Description of the task>
Your answer must hold only the lines below from the line containing "Viewport: 1600px width, 858px height." through the line containing "You are a computer-use agent. Viewport: 1125px", each reproduced exactly.

Records for processing>
|---|

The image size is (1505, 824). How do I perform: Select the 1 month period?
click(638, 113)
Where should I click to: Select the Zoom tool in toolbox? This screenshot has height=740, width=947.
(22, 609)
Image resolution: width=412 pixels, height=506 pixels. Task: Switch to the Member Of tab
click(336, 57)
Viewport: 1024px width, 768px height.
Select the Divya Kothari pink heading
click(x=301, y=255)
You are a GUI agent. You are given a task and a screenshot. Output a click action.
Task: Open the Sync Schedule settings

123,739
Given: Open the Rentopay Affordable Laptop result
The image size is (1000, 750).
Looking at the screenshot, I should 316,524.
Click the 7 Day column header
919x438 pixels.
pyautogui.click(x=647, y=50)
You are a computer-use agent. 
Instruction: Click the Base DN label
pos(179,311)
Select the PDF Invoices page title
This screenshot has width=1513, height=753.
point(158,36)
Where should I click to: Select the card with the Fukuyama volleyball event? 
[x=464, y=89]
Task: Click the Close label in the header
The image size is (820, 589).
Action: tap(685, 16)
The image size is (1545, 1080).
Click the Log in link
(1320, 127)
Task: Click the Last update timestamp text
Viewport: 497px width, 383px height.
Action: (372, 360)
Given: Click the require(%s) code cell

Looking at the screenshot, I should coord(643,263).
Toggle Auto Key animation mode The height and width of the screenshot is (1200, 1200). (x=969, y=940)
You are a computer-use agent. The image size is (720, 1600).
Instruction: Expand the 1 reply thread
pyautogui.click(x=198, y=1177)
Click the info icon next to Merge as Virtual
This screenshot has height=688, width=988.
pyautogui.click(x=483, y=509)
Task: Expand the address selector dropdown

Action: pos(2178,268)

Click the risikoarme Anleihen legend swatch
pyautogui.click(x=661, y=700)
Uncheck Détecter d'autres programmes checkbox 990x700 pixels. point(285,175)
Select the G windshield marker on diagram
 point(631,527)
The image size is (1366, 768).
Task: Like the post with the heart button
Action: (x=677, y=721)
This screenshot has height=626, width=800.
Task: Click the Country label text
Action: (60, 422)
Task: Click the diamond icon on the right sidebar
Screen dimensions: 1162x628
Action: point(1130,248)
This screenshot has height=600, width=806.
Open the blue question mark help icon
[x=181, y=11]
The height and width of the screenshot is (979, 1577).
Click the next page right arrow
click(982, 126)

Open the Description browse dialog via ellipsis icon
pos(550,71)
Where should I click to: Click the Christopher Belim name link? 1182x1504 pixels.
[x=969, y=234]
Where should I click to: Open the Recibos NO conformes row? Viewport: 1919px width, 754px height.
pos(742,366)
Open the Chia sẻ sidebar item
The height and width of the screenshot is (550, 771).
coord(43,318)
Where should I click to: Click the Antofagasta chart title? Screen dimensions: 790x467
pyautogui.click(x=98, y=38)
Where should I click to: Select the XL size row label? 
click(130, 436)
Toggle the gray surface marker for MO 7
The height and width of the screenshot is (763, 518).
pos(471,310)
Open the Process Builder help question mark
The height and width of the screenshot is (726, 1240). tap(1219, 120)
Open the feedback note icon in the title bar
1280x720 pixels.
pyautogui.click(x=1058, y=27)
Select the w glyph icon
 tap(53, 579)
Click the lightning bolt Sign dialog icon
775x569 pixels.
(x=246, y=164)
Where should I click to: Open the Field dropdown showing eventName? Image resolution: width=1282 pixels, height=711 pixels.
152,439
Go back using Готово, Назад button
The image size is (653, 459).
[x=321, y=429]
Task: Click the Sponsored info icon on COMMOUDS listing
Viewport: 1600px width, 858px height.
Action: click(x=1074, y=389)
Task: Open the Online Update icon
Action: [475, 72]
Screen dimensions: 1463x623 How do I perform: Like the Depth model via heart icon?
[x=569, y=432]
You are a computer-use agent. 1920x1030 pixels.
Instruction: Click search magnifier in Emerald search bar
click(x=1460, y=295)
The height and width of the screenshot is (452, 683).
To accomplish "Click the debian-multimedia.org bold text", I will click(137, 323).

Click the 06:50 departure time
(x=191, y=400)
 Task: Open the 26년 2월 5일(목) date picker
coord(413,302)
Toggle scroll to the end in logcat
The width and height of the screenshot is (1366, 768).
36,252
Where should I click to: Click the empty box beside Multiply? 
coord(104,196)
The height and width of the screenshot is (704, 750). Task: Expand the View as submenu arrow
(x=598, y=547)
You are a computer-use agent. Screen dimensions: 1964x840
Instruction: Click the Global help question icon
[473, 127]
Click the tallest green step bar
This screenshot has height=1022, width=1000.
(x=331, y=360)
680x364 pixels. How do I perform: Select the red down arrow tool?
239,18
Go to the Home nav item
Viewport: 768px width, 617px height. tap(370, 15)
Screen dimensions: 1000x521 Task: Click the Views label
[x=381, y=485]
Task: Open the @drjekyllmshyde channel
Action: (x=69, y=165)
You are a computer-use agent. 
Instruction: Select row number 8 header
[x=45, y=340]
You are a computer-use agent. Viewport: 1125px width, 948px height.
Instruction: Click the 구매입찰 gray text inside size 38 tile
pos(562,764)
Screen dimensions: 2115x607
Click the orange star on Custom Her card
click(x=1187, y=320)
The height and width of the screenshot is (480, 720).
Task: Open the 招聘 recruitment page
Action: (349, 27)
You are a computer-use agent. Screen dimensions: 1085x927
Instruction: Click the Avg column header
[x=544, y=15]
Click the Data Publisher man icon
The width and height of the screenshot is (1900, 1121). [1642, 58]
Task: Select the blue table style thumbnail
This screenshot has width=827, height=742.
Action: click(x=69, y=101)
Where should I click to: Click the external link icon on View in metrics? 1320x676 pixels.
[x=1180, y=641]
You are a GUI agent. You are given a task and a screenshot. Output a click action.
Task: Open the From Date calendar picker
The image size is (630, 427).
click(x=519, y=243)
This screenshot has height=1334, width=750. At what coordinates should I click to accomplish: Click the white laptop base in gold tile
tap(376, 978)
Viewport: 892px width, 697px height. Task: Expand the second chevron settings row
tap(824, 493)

|---|

Task result>
Viewport: 1600px width, 858px height.
Action: click(x=1074, y=389)
Task: Open the Online Update icon
Action: [475, 72]
Screen dimensions: 1463x623 How do I perform: Like the Depth model via heart icon?
[x=569, y=432]
You are a computer-use agent. 1920x1030 pixels.
Instruction: Click search magnifier in Emerald search bar
click(x=1460, y=295)
The height and width of the screenshot is (452, 683).
To accomplish "Click the debian-multimedia.org bold text", I will click(137, 323).

Click the 06:50 departure time
(x=191, y=400)
 Task: Open the 26년 2월 5일(목) date picker
coord(413,302)
Toggle scroll to the end in logcat
The width and height of the screenshot is (1366, 768).
36,252
Where should I click to: Click the empty box beside Multiply? 
coord(104,196)
The height and width of the screenshot is (704, 750). Task: Expand the View as submenu arrow
(x=598, y=547)
You are a computer-use agent. Screen dimensions: 1964x840
Instruction: Click the Global help question icon
[473, 127]
Click the tallest green step bar
This screenshot has height=1022, width=1000.
(x=331, y=360)
680x364 pixels. How do I perform: Select the red down arrow tool?
239,18
Go to the Home nav item
Viewport: 768px width, 617px height. tap(370, 15)
Screen dimensions: 1000x521 Task: Click the Views label
[x=381, y=485]
Task: Open the @drjekyllmshyde channel
Action: (x=69, y=165)
You are a computer-use agent. 
Instruction: Select row number 8 header
[x=45, y=340]
You are a computer-use agent. Viewport: 1125px width, 948px height.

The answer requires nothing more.